DeepSpeed delivers extreme-scale model training for everyone, from data scientists training on massive supercomputers to those training on low-end clusters or even on a single GPU:
Early adopters of DeepSpeed have already produced a language model (LM) with over 17B parameters called Turing-NLG, establishing a new SOTA in the LM category.
DeepSpeed is an important part of Microsoft’s new AI at Scale initiative to enable next-generation AI capabilities at scale, where you can find more information here.
Training advanced deep learning models is challenging. Beyond model design, model scientists also need to set up the state-of-the-art training techniques such as distributed training, mixed precision, gradient accumulation, and checkpointing. Yet still, scientists may not achieve the desired system performance and convergence rate. Large model sizes are even more challenging: a large model easily runs out of memory with pure data parallelism and it is difficult to use model parallelism. DeepSpeed addresses these challenges to accelerate model development and training.

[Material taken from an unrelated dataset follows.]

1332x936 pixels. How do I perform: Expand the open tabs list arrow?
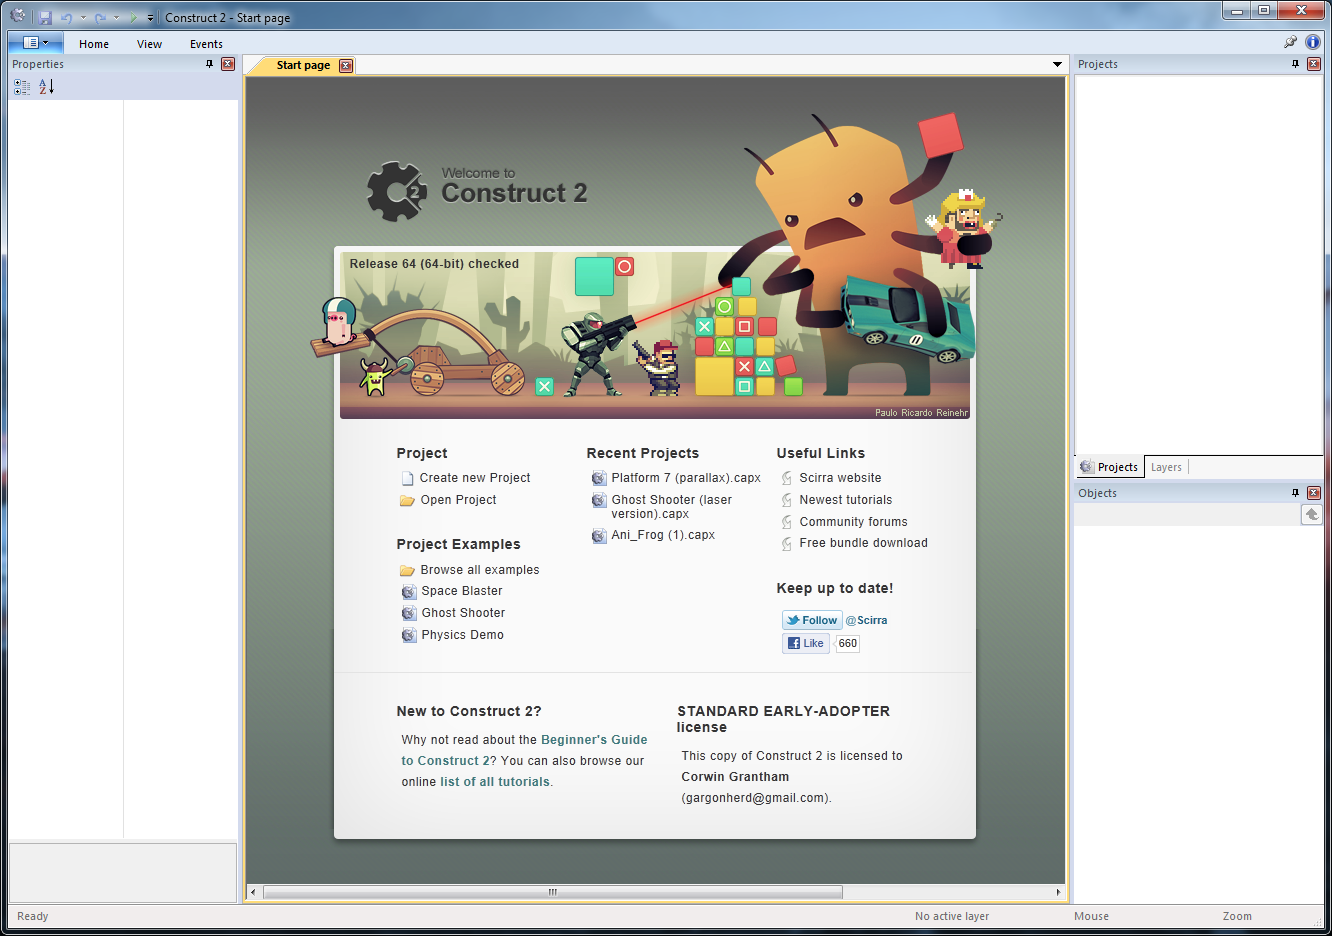click(x=1057, y=65)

The quickest way to get started with DeepSpeed is via pip, this will install the latest release of DeepSpeed which is not tied to specific PyTorch or CUDA versions. DeepSpeed includes several C++/CUDA extensions that we commonly refer to as our 'ops'. By default, all of these extensions/ops will be built just-in-time (JIT) using torch's JIT C++ extension loader that relies on ninja to build and dynamically link them at runtime.